Rhoda Nageak skinned a seal in 57 seconds. Homer Lord carried four grown men a distance of 187 feet without dropping them. And Michael Paulsen walked 2,886 feet 10 inches with 31 one-pound weights hung from his ear. Eskimo-Indian Olympics, written by Wendell Cultice and illustrated by Jeremy Garrett, describes these events and others that comprise the competition. The author also lists event record holders and provides a very brief history to ground the events contextually.
As principal of Austin E. Lathrop High School in Fairbanks, where the Eskimo Olympics originated in 1961, and president of the Alaska High School Activities Association for four years, author, historian, and educator Wendell Cultice has strong credentials for writing Eskimo-Indian Olympics.
Cultice notes that the contests are “tests of pain, endurance, and agility which have been handed down in [Eskimo] villages for centuries.” They test participants’ mettle, particularly as it relates to Arctic survival skills such as hunting and whaling.
As a nonfiction compendium of the events that constitute the Eskimo-Indian Olympics, Cultice’s book achieves its stated goal. To involve the reader, the author may have chosen to embed descriptions of the Olympics’ events within a fictional story of an Eskimo youth who overcomes obstacles in his desire to compete and win; the events could have come alive in stupendous fashion. That approach could have engaged readers more completely and, as a result, given them a better understanding of the connections between the events and participants’ ability to flourish in the Arctic, certainly among the harshest of environments on Earth.

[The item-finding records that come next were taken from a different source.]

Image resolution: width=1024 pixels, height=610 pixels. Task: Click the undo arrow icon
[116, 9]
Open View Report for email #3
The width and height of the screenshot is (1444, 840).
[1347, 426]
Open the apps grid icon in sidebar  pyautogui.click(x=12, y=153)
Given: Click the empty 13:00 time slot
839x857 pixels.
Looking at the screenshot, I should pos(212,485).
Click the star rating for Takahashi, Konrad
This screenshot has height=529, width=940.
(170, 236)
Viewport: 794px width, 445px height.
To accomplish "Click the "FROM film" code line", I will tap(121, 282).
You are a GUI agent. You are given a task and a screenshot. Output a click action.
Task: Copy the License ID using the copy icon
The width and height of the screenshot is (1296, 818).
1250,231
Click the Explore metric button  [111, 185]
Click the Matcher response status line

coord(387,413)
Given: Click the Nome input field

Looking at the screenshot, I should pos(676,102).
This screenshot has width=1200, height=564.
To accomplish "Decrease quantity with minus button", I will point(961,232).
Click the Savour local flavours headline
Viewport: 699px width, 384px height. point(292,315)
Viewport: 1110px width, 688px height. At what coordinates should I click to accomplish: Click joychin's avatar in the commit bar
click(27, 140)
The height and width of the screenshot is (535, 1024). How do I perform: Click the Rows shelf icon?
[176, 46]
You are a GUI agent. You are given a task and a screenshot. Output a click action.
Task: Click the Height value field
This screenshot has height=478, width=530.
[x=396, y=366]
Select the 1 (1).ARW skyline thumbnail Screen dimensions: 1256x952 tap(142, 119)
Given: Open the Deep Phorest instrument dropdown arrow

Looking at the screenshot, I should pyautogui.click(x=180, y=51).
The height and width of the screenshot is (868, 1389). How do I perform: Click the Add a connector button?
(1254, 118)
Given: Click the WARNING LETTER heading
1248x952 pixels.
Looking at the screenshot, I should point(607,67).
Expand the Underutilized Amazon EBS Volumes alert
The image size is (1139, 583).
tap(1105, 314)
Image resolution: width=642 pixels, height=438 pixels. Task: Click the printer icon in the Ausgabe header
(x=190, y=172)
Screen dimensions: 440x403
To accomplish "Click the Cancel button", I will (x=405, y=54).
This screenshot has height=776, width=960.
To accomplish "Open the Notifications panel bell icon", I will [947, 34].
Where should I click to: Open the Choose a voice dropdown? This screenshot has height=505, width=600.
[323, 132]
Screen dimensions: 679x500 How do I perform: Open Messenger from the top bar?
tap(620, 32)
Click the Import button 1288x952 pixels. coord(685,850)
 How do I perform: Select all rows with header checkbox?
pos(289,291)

Still, the author’s clear, sparse language makes content accessible even to younger readers. And Jeremy Garrett’s Inuit-style charcoal drawings clarify meaning where words alone do not suffice in creating an image. So, readers aged six to twelve years—boys, in particular—should find this text interesting.
But, caveat emptor: Kids being kids, youth may well attempt to recreate the events described in Eskimo-Indian Olympics. Certain contests—such as the excruciatingly painful ear pull competition and the belt wrestling event (which requires contestants bound in fetal position to “sit squarely on the other wrestler’s head”)—can result in serious physical trauma.
Adults who share this book with young readers would be well advised, therefore, to highlight and even expand upon the easy-to-miss admonition tacked to the end of the Table of Contents: “While the intent of this book is to be both entertaining and informative, it is not recommended that you attempt the events described.”